## Assignment
Could you give back every entry below exactly, with the pictures dropped?

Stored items
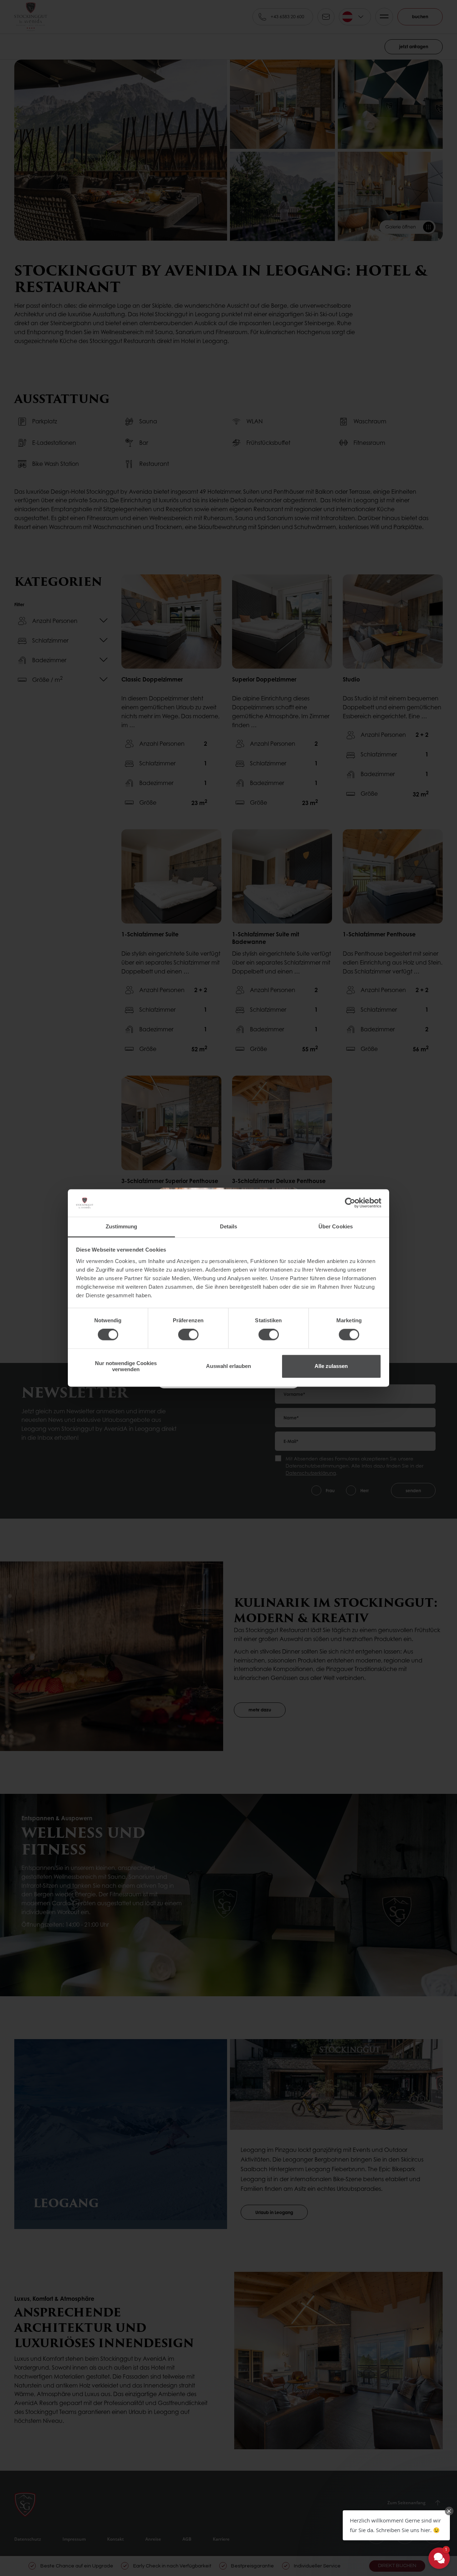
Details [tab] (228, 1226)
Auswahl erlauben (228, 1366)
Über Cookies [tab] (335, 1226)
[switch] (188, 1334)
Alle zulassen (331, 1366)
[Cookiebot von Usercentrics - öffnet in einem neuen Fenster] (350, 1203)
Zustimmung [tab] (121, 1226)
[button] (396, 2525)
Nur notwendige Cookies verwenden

## Answer to this task
Details [tab] (228, 1226)
Auswahl erlauben (228, 1366)
Über Cookies [tab] (335, 1226)
[switch] (188, 1334)
Alle zulassen (331, 1366)
[Cookiebot von Usercentrics - öffnet in einem neuen Fenster] (350, 1203)
Zustimmung [tab] (121, 1226)
[button] (396, 2525)
Nur notwendige Cookies verwenden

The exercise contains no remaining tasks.